I know exactly where 60 Dickinson Road is, for this is my grandfather's house. Or it was my grandfather's house until he died. Then we were going to move there ourselves, and had the bedrooms repapered, mine with bluebirds flying over silver trees; but at the last moment there was some dispute with an uncle and the house was publicly sold. I do not know who owns it now, but I feel I shall be recognized.
I cannot take the whole bowl for it is too heavy to carry, but there is a two-pound stone jamjar and this with water in it can just contain my fish.
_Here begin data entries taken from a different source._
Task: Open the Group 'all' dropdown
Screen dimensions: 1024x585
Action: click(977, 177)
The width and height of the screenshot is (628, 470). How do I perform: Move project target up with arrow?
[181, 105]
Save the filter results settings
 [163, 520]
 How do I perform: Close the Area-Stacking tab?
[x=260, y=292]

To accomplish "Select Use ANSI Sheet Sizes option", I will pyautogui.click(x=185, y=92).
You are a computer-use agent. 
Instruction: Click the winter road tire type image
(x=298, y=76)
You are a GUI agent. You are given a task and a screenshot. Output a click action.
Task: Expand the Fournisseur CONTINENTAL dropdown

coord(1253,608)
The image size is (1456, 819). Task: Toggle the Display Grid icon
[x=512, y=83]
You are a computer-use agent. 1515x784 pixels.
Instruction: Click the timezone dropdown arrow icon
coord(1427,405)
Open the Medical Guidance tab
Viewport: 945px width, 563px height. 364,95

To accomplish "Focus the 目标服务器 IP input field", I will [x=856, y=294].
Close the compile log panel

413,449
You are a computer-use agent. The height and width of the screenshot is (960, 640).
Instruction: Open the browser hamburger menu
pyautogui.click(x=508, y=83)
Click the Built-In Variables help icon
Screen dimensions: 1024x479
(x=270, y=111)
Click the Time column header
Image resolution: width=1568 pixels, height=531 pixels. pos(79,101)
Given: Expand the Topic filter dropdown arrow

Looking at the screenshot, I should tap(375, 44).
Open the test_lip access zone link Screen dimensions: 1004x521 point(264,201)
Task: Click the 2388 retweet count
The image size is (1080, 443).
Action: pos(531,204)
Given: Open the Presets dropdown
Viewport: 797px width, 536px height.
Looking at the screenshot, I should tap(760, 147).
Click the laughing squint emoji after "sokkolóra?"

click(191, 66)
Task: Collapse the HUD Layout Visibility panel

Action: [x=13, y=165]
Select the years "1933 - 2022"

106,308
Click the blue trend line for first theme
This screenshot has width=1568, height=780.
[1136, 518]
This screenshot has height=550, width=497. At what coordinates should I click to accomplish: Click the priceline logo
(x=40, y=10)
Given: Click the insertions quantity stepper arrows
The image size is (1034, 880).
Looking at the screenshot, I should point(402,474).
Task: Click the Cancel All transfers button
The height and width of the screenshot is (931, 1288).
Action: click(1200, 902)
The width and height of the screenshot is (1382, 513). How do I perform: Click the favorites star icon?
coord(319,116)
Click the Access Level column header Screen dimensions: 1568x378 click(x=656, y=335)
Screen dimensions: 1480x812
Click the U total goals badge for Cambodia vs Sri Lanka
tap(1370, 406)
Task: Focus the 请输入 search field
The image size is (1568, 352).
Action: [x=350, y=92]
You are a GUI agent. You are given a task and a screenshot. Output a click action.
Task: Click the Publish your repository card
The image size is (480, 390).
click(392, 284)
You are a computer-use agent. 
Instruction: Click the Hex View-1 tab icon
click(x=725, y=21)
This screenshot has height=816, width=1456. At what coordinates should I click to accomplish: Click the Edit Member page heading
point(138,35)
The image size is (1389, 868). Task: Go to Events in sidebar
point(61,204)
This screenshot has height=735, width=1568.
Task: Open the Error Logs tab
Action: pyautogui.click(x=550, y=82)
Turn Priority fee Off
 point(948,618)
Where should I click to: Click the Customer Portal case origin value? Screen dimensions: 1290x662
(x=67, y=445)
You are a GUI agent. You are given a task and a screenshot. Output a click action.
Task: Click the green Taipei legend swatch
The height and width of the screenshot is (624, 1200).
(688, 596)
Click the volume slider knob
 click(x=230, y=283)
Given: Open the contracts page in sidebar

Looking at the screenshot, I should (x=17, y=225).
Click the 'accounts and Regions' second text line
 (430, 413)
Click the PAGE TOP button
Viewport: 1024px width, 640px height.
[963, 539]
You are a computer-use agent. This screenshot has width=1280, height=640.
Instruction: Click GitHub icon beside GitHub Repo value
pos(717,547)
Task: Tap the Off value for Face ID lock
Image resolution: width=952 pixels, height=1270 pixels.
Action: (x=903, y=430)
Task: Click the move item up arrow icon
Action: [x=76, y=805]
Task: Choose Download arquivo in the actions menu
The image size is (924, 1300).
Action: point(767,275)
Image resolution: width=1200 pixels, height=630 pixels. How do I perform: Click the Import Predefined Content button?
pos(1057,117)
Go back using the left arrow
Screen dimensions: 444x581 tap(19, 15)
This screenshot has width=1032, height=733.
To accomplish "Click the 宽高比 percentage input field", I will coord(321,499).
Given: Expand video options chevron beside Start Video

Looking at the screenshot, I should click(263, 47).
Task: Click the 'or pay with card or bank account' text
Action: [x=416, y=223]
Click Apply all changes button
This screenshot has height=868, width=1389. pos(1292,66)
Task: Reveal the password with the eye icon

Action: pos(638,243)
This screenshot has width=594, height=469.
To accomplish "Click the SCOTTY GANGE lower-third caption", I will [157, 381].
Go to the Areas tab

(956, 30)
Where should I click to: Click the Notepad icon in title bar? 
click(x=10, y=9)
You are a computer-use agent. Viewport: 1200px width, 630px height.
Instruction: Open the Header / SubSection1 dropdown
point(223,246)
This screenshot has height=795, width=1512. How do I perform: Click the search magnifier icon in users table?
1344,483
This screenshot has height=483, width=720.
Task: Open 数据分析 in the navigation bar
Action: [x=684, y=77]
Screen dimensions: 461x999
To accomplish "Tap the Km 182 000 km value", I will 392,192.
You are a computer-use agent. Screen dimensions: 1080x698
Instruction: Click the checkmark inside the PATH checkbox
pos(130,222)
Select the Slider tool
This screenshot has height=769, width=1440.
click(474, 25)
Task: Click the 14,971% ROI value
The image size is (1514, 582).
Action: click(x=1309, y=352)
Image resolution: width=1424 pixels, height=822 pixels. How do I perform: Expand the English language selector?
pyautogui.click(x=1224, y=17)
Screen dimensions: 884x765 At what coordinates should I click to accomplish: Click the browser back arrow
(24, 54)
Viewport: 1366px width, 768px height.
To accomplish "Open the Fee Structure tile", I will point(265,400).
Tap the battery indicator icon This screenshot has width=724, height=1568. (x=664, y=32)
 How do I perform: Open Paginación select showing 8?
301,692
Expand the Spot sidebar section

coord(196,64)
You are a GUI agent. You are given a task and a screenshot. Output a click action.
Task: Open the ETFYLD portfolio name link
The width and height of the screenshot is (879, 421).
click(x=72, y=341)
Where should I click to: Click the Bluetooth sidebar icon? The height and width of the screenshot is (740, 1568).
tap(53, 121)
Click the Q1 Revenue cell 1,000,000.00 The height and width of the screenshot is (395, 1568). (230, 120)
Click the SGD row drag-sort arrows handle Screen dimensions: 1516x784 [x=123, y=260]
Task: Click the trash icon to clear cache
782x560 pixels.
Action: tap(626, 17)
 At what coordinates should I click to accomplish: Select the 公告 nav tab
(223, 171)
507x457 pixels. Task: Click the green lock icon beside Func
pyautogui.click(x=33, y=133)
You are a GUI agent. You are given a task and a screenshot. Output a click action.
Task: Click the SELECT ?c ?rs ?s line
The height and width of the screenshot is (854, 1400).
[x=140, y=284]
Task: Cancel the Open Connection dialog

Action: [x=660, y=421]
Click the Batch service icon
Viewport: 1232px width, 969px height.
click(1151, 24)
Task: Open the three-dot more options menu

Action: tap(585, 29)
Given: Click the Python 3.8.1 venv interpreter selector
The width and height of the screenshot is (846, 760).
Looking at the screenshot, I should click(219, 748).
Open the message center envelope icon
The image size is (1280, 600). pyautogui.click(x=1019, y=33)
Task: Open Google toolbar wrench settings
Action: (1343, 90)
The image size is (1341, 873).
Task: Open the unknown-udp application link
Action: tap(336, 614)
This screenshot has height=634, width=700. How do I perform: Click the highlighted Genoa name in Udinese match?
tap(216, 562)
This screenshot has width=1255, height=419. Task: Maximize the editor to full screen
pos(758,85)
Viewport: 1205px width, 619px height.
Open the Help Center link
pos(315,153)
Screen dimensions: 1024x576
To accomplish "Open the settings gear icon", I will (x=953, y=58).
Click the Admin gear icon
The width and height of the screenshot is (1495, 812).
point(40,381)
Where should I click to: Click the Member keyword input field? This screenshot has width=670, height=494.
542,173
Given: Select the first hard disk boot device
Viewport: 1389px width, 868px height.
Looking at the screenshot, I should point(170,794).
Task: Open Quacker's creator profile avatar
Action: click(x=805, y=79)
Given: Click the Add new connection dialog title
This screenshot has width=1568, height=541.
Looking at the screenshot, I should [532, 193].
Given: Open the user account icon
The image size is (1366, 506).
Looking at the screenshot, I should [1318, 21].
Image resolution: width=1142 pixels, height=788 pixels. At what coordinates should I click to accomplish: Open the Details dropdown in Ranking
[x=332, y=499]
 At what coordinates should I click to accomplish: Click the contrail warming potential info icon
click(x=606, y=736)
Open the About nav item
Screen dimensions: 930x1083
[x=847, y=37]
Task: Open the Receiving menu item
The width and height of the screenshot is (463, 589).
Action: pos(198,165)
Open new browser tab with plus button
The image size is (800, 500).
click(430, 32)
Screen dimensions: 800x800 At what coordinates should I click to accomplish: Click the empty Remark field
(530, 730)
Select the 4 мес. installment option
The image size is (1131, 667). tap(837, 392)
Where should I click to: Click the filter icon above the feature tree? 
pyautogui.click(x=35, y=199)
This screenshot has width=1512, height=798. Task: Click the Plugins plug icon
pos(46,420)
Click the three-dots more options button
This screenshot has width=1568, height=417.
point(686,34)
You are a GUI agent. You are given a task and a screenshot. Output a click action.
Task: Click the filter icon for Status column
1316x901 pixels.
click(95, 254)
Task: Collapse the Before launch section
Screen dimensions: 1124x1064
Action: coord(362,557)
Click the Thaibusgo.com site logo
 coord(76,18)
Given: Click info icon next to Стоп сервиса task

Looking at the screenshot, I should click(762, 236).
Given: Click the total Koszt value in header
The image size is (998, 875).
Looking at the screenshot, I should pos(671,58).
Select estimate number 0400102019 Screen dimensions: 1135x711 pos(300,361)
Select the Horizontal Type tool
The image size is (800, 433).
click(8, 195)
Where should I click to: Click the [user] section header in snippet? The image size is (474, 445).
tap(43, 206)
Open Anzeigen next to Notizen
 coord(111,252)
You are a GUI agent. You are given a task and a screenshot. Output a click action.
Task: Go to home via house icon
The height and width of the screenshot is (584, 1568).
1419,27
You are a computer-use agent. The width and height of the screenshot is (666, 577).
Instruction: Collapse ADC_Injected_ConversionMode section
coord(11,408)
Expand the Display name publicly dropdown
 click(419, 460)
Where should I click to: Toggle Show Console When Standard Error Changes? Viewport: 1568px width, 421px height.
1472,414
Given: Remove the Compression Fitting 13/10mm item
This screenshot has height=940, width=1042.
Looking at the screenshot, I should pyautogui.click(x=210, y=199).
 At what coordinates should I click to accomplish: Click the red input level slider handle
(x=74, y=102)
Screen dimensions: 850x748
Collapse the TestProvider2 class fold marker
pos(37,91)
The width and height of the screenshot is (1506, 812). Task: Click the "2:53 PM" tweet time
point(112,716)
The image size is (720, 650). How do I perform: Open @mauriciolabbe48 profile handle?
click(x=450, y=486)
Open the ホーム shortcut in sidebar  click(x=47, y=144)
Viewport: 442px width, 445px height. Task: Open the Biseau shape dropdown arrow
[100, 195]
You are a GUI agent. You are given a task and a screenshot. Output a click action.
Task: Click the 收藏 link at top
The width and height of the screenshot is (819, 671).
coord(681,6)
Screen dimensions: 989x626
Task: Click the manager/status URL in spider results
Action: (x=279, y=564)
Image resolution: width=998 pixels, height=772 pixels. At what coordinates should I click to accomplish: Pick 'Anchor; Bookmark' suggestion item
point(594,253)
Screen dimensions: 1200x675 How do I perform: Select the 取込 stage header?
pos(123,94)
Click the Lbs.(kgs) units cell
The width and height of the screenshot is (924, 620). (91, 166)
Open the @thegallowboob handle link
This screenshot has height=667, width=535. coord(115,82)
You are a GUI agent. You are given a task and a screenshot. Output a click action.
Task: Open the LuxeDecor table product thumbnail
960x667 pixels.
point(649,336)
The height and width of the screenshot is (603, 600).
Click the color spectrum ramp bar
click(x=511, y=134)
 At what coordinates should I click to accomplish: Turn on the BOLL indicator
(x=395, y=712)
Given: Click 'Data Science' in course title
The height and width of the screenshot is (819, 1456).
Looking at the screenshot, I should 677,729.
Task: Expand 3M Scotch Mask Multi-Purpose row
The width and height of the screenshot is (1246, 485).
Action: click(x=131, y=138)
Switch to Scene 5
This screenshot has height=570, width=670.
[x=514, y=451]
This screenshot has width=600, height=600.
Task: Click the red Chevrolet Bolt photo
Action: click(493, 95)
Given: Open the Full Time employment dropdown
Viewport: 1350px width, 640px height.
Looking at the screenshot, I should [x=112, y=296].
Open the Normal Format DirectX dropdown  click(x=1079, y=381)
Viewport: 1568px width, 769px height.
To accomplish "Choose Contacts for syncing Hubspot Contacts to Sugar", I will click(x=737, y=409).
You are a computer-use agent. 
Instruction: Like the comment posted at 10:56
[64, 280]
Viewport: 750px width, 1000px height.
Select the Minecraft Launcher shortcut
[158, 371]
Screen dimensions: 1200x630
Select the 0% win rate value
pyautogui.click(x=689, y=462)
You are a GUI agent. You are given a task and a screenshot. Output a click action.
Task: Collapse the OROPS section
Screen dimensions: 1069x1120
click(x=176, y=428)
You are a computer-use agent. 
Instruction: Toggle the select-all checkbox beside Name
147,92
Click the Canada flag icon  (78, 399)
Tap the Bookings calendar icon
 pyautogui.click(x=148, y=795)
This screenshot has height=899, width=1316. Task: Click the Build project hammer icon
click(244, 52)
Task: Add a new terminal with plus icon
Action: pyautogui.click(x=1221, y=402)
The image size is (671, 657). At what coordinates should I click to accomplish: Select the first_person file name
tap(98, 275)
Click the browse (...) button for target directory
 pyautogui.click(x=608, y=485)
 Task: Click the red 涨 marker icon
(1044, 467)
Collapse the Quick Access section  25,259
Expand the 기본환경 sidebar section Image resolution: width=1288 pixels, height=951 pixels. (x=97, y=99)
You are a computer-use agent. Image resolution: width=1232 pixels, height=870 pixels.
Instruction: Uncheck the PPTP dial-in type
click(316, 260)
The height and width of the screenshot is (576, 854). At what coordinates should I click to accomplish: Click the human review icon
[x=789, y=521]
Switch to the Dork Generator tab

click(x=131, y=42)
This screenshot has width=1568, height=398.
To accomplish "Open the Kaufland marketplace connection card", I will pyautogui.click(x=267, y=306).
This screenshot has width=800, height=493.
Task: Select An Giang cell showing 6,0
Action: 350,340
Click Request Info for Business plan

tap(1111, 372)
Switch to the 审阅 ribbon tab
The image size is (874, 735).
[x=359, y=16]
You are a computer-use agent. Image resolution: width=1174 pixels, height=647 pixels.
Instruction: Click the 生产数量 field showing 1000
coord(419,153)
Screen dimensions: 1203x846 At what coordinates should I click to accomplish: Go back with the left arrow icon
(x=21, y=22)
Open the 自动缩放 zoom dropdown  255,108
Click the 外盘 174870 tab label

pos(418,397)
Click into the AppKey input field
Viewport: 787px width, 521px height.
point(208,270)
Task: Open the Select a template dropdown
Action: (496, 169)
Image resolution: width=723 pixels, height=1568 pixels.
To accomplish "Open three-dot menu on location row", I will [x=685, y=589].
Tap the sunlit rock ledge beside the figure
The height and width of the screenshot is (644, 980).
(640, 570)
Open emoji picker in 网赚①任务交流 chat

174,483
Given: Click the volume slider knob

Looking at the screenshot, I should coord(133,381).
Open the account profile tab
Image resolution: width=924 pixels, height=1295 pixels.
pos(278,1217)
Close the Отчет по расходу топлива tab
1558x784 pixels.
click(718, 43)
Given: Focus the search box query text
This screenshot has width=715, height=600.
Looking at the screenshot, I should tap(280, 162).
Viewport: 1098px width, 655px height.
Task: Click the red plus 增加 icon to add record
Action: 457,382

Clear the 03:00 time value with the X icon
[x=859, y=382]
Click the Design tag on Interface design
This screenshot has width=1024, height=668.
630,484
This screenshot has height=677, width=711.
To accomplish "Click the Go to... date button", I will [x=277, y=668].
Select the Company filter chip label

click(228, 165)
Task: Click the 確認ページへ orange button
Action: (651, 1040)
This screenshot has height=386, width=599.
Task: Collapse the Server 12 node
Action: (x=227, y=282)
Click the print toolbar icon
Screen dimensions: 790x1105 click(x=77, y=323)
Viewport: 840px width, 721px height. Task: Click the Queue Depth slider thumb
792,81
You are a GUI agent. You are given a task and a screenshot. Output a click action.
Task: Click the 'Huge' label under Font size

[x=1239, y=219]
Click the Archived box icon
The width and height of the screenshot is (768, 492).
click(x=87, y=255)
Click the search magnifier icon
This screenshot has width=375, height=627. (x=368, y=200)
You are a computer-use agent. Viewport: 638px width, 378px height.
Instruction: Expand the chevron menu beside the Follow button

Once it has plopped in, slippery and a little greasy in my fingers, it moves round almost snout to tail. Such a lovely fish with under-hung bottom jaw and slow palpitating gills and eyes like the blind man down the road. Secret, silent friend, he knows me, he knows
his
friend, and shows it with little twitches of his fins and tails. I put a thin sheet of wrapping paper over the top and tie it with fine string the way I have seen my mother do with home-made marmalade.
School cap and a scarf, tuck the thick fair hair out of my eyes; jar under arm. The only risk is meeting rough lads who might play some trick. But mostly they will be at school, where I should be.
I slip down Scarsdale Road to the end of the Park, water flipping under my arm and darkening the paper cap. Across the rough ground opposite the Park and on to Dickinson Road. It is half a mile then.
The day has lowered, and there is a hint of frost. All sounds are clearer, more distinct, as if heard in an extra dimension. A dog's bark, the cry of a child, the hollow-tooth clop of horses' hooves, a city hooter, the bristling whisper of a broom among leaves, the noisy clanging bell of a distant tram.
No. 60. It looks different. There is a notice outside. Wylde's Photographers. It was Wylde's who advertised. This is a bigger, squarer house than ours; it is more middle-aged, more substantial. The bay windows spread wide like an alderman's waistcoat. A crabbed oak tree, some thirty feet high and very powerful, stands in the front garden, its branches stretching towards the windows, which are just out of reach. The gate is big and wooden, not iron, the path loose-pebbled, and walking on it makes a noise like chewing nuts. The front door is green. There are no curtains at the front room windows, which I am not tall enough to see into.